COLORFAST: Sculpture by Brad Mosby & Photographs by Claudia Smiley
Through May 31, 2008
Armstrong Gallery
Sponsored by Alexis & Mike Kalish, Rodney & Sarah Litwiller
Artists Brad Mosby and Claudia Smiley both utilize the effects of color and light to explore and heighten abstract forms.
Laminated wood sculptures by local artist Brad Mosby feature simple, graceful arcing shapes whose interiors pulse with a solid primary color. Mosby explains “There is much to be said for what isn’t there. Objects made become the backside of thought. Perhaps speaking of a past not far behind.

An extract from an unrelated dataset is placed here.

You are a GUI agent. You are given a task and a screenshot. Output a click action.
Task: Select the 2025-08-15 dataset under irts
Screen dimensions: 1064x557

Half circles of an uncompleted life or laminations of personal experience.”
Digital inkjet prints by Claudia Smiley (a Chicago artist, formerly from Bloomington, Illinois) feature images of train graffiti. Smiley isolates and frames a compelling fragment of graffiti and further abstracts the image and heightens the color with digital or computer alterations to produce inkjet prints that serve as a “painterly interpretation of the graffiti rather than a strict photographic record.”
Artist Statement:
This new body of work consists of images of train graffiti. Graffiti is used as a language to communicate to a specific audience in a specific way. Train graffiti began as simple chalk or paint stick monikers left by hobos or railroad workers. Current writers spray paint images covering an entire train car. Train graffiti consists mainly of elaborately depicted names or nicknames of the writers. Applying the graffiti to trains allows the writers a larger audience as it may be seen throughout the country. One writer describes it as a traveling art show. Many see graffiti as defacement or vandalism. Others find beauty in it. Either way, it has become a part of our landscape.
My work is always about color and light. Train graffiti opened an opportunity to capture color and abstract form. My particular view is of an isolated part of the total image. The use of the spray paint creates a soft texture juxtaposed with the hard metal of the train car. The scrapes & imperfections in the metal add layers to the image similar to the way a painter may apply paint to a canvas. The color has been manipulated by computer much in the same way color can be manipulated by film developing and darkroom techniques. The resulting image becomes a painterly interpretation of the graffiti rather than a strict photographic record.